===== FONTE

De início, precisamos dizer que o tema da Mesa (Constitucionalismo e Estado Democrático de Direito) traz quatro termos polêmicos, constitucionalismo, estado, democracia e direito, que são essencialmente controversos cada um deles, bastando somente um para passarmos tarde e noite discutindo as várias teorias que tratam do assunto. Quando eu falo de um Estado de Direito, eu primeiro tenho uma referência de que tipo de Estado eu estou me referindo e depois de que tipo de Direito estou me referindo. Ao colocar o Democrático, tenho novo elemento, que na verdade conturba tudo isso e, ao se ter o Constitucionalismo como referencial, incluo outros parâmetros de análise.

==========

# ENUNCIADO 1
Transcreva o trecho do texto sobre constitucionalismo que começa nas palavras "De início, precisamos" e termina após as palavras "parâmetros de análise.".
O texto e os registros são materiais independentes, sem relação entre si.

===== LINHAS DE DADOS

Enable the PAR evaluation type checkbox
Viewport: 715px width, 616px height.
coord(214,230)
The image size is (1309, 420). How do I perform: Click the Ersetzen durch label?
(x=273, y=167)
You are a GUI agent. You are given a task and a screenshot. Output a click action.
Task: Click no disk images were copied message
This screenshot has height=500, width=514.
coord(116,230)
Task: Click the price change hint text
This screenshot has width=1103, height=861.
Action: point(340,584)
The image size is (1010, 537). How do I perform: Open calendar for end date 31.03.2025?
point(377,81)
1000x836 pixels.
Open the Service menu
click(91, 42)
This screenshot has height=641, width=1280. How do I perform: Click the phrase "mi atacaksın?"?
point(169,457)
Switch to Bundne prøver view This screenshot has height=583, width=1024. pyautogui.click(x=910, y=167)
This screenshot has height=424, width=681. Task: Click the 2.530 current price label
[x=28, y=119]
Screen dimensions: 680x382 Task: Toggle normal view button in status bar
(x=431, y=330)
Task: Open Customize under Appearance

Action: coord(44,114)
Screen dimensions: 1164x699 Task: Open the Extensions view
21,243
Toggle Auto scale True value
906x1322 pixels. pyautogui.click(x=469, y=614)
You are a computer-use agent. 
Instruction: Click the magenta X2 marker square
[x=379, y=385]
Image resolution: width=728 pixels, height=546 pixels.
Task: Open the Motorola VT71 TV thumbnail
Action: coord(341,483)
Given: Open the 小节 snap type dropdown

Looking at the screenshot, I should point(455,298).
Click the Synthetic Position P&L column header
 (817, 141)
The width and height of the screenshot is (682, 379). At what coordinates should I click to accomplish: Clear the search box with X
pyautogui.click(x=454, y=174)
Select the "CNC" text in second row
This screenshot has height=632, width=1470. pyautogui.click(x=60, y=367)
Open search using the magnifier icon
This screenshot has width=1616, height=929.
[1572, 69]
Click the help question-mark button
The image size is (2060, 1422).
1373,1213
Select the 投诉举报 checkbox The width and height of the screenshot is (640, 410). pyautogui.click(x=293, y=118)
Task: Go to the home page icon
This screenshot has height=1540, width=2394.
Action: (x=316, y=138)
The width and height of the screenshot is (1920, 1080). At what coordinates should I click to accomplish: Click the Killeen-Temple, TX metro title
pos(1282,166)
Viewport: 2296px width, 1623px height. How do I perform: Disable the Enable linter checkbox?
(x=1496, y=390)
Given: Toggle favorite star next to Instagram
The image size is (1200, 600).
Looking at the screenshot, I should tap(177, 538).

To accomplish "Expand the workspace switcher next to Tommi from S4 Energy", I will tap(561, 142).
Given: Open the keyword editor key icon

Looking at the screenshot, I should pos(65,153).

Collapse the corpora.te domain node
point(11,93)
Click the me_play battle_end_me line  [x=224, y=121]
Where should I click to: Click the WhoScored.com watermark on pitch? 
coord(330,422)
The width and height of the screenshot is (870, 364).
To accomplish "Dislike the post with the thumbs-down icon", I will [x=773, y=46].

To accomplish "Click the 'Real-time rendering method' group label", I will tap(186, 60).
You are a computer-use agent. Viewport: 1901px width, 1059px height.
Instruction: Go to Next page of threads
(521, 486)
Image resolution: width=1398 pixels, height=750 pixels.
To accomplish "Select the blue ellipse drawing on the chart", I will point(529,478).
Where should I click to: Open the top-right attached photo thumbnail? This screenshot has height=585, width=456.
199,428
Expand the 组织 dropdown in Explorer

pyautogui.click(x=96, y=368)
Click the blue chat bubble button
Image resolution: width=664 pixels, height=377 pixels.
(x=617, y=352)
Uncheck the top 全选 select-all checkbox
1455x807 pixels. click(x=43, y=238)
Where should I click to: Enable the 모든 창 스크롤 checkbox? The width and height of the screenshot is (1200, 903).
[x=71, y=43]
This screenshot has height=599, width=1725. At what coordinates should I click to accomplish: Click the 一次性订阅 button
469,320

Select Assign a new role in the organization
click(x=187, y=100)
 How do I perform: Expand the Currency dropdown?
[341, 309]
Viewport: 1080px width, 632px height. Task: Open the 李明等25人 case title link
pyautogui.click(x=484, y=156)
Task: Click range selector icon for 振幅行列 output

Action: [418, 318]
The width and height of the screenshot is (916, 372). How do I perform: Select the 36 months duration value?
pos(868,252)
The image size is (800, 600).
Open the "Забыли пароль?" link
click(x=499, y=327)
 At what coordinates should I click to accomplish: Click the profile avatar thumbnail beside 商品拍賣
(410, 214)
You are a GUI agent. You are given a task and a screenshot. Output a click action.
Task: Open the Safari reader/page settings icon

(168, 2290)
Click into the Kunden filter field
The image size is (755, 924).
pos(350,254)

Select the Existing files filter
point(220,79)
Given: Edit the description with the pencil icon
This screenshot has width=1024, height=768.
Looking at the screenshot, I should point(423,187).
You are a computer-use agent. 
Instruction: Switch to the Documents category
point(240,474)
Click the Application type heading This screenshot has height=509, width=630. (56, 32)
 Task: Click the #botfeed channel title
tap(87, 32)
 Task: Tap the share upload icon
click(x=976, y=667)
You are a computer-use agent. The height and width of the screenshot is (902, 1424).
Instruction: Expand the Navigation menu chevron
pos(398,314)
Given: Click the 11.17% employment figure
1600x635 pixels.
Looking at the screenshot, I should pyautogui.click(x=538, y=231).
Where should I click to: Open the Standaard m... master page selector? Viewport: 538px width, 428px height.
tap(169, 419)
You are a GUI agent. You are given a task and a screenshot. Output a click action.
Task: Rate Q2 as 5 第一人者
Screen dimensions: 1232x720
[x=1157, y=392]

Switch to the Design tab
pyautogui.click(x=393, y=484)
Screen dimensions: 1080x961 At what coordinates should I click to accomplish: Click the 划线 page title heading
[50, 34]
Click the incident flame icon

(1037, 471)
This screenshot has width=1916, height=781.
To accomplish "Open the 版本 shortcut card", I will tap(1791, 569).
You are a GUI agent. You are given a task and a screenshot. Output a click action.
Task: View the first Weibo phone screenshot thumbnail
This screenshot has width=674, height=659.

==========

# ENUNCIADO 2
Coloque em uma lista numerada as linhas dos registros desde o início até a linha que contém "(x=273, y=167)", inclusive, omitindo as linhas em branco.

# RESPOSTA 1
De início, precisamos dizer que o tema da Mesa (Constitucionalismo e Estado Democrático de Direito) traz quatro termos polêmicos, constitucionalismo, estado, democracia e direito, que são essencialmente controversos cada um deles, bastando somente um para passarmos tarde e noite discutindo as várias teorias que tratam do assunto. Quando eu falo de um Estado de Direito, eu primeiro tenho uma referência de que tipo de Estado eu estou me referindo e depois de que tipo de Direito estou me referindo. Ao colocar o Democrático, tenho novo elemento, que na verdade conturba tudo isso e, ao se ter o Constitucionalismo como referencial, incluo outros parâmetros de análise.

# RESPOSTA 2
1. Enable the PAR evaluation type checkbox
2. Viewport: 715px width, 616px height.
3. coord(214,230)
4. The image size is (1309, 420). How do I perform: Click the Ersetzen durch label?
5. (x=273, y=167)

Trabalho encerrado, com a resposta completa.